In the past, I had gone to church learning that I had a heavenly Father. But I didn’t know I was supposed to enjoy being close to Him. I didn’t know I was supposed to enjoy His love and guidance personally instead of as a bible lesson. Through the good news of Christ dying for my sins, I came into a relationship with God.
Then He, too, tapped me and put me to work. I volunteered for all kinds of things in the church. I found my heavenly Father to be loving, serious, helpful, a trainer, a giver, and a team manager over a vast network of servants around the world.
We had something in common. I was stubborn. He agreed with that assessment.
When my earthly dad died, one of my co-workers on the race team came up to me and gave his condolences, saying my dad had helped him a lot. He had become like a father to him. Wow.
Through many emails and blog posts by the RC industry greats after his death, more light was shed on my dad’s life, extolling the work he did, but especially the helpful person he was and the work he did behind the scenes to make the hobby grow.
God the Father sent His Son into the world that we may enjoy a relationship with God that we didn’t know we could have. Sin prevents us from knowing that relationship in other than academic terms. Sin shows itself in our preoccupation with me, myself, and I. Jesus’ death, burial, and resurrection paid the penalty of death that we deserve for disobeying God. Sin was the problem and God dealt with it on the cross.
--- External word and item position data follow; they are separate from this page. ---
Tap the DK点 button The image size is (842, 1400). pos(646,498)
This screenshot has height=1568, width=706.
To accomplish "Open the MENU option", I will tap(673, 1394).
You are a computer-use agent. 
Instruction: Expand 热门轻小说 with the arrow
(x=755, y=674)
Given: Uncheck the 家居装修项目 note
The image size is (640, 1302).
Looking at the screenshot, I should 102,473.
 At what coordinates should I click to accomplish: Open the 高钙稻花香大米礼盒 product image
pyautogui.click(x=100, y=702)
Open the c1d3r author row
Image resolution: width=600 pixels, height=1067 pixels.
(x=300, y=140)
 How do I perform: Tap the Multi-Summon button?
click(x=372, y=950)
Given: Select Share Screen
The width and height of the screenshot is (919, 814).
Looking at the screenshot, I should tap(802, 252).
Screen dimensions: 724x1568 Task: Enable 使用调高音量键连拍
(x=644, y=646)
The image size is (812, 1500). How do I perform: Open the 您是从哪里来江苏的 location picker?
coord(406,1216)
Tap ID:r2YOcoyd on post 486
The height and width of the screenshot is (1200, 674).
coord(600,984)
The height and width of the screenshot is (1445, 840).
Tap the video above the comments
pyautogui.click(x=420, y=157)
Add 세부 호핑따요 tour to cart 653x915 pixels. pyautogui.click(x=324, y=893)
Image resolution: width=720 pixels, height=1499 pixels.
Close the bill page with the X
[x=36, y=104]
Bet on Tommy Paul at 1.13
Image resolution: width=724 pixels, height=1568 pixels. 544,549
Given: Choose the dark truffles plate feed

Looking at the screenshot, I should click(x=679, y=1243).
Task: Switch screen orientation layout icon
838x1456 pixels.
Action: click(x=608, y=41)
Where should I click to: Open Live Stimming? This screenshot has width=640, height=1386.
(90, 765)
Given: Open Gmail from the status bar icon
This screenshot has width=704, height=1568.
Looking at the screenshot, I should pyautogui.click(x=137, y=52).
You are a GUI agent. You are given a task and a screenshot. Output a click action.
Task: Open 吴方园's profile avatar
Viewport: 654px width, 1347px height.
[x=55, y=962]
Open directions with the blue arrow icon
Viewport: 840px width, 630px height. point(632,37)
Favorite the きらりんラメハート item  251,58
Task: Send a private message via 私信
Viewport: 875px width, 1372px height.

Through the many churches and its songs, the death of Jesus Christ is praised for the work He did behind the scenes to save us.
Jesus said, “I am the way, the truth, and the life. No one comes to the Father but through Me.” By confessing our sins and believing this resurrected Jesus, He will forgive our sins and open the way to this Father.
God is the most amazing Father we’ll ever know. Whatever your relationship was with your earthly dad, nothing can top this. He is the model for all good fathers.
My God is like a Father to me. Through His word, He teaches me of Him and His Son. Through His work, He trains me to put it all into practice and build up my character along the way.
As a Christian, this is a dual Father’s Day for me, where I celebrate my earthly dad and my heavenly Father. Happy Father’s Day!